The report, titled "Overlooked: Women and Jails in an Era of Reform," from the Vera Institute of Justice and the Safety and Justice Challenge, found that the number of women incarcerated in the U.S. has grown fourteenfold, from under 8,000 to nearly 110,000 since 1970. 

The groups say little research has been done to explain the cause of the increase, but the report suggests mental illness, trauma and poverty might be contributing factors. 

Among women in local jails, the report found, 32 percent have a serious mental illness, a rate more than double that of jailed men and six times that of women in the general public. Eighty-six percent of women in jail have experienced sexual violence in their lifetime, the report found.

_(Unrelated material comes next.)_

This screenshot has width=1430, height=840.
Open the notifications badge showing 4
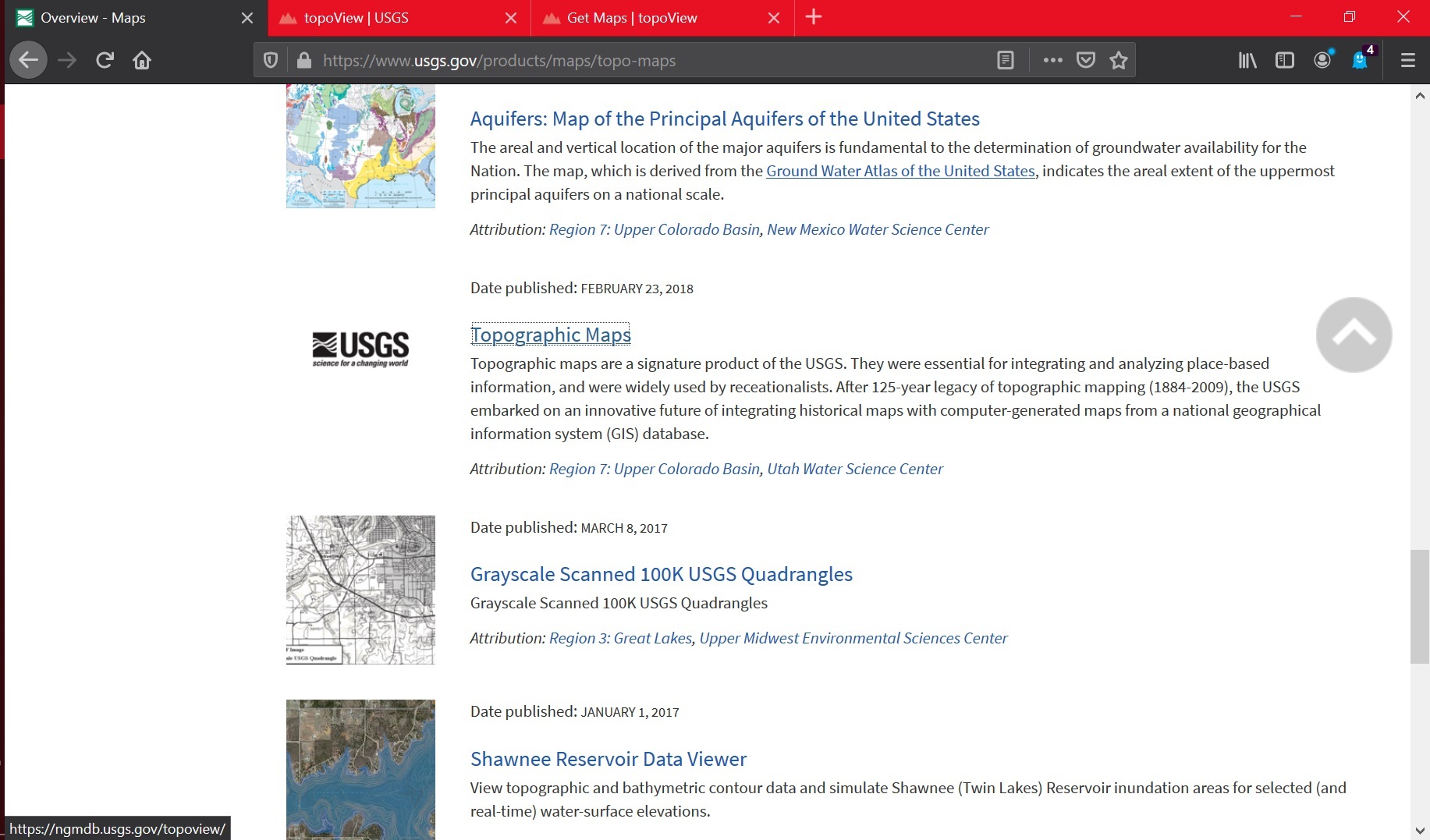(x=1361, y=60)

Because women are more economically disadvantaged in general, the report said, women who find themselves behind bars are less likely to be able to afford the bail, fines and fees to get out and remain free.

The report also found that the majority of imprisoned women are nonwhite, and nearly 8 in 10 are mothers. But unlike men, the majority are single parents.

“Just as the misuse of local jails has been missing from the national conversation on criminal justice reform until recently, the exponential growth of women in jail has been ignored for too long,” Nicholas Turner, president of the Vera Institute of Justice, said in a statement.

“This report is an important first step to recognizing this gap — which profoundly and directly affects families as well as the women behind bars — and reversing course on this alarming trend.”